Chairperson Curran argued for Invenergy’s position, it seems to me, better than Invenergy’s own lawyers. Curran said that she thinks incomplete applications can move ahead despite what the CLF sees as important, material omissions. The application, says Curran, will be finished by the time the EFSB makes a decision, but Attorney Elmer countered that the statute and rules say that the application must be complete when filed, not when decided upon.
Board member Coit also argued passionately for Invenergy’s position. If Curran and Coit want to obey the law though, it would seem that they might have to reject Invenergy’s application, something they clearly didn’t want to do.

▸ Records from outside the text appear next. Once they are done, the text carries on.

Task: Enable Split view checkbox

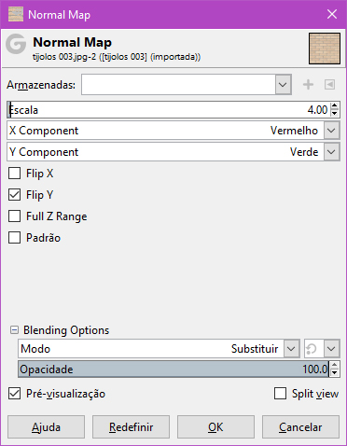Action: 280,394
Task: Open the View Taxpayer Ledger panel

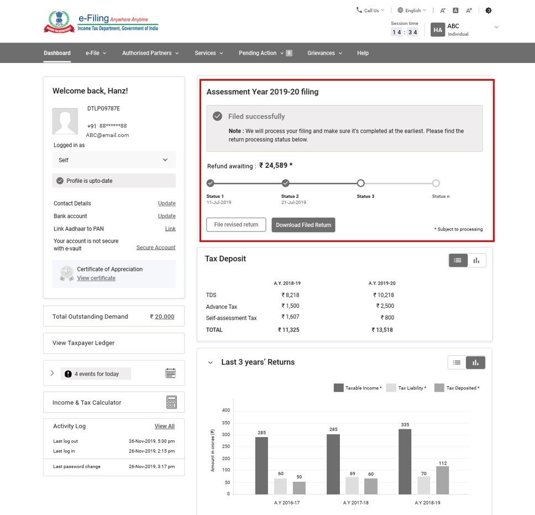Action: [x=114, y=343]
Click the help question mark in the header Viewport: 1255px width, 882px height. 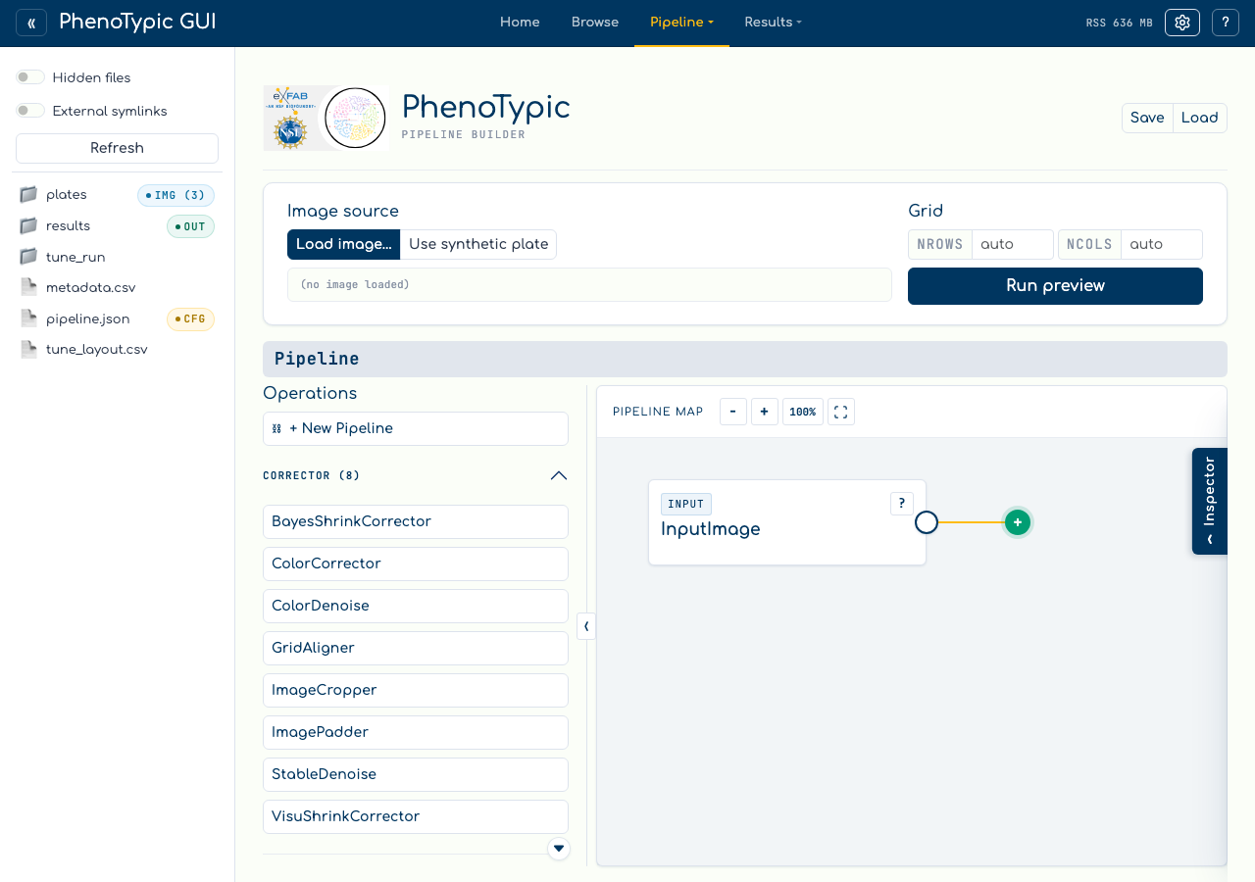point(1226,23)
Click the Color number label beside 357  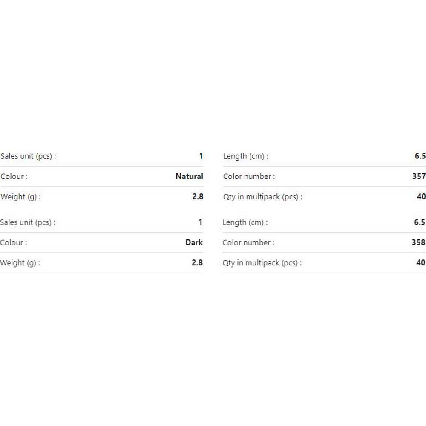(249, 177)
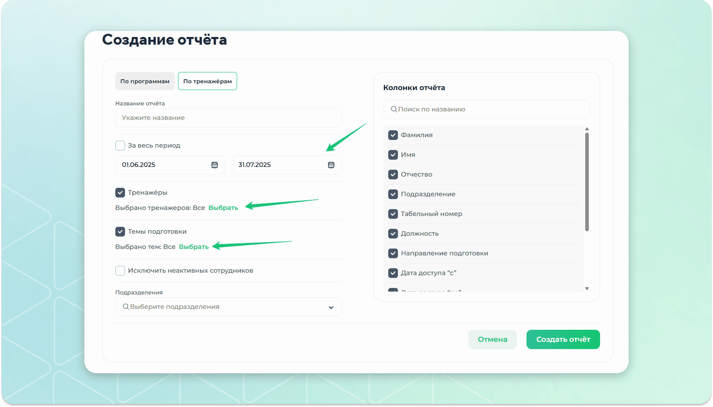This screenshot has height=407, width=713.
Task: Click the Название отчёта input field
Action: pos(228,118)
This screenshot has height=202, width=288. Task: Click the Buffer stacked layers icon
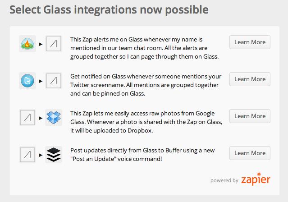pos(54,155)
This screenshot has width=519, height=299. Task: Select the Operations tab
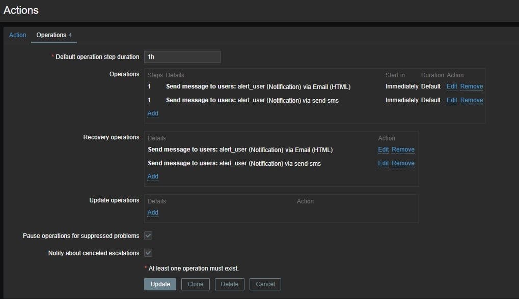(x=51, y=35)
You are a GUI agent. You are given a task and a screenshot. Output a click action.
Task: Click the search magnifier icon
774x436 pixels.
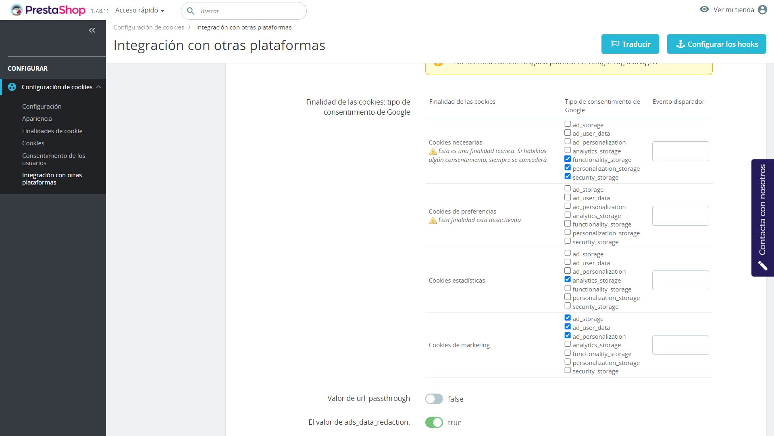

Invenergy’s lawyers were clearly pleased with Curran and Coit’s defense of their application. They assured the EFSB board that the board will have plenty of information about the power plant by the time they make their decision. The lawyers maintained that what isn’t in the application isn’t important. In fact, in all their years of practice, these lawyers say they have, “never seen such a detailed application.”
The CLF was next questioned about their reliance on the Resilient RI Act. Under the law, all state agencies shall follow this act. This means that the act applies to the EFSB and that the EFSB has the discretion to consider the climate change impact of the proposed energy plant.
Invenergy seems to feel that the Resilient RI Act is a toothless reminder about the importance of greenhouse gas reductions. They said that the act says nothing about their project and really doesn’t apply.
The second half of the hearing consisted of Invenergy’s sales pitch, a 51 page PowerPoint presentation that is both an ad for Invenergy (including slides touting the companies wind and solar projects, projects they seem to have no interest in bringing to Rhode Island) and plenty of information about the robustness of the company’s finances.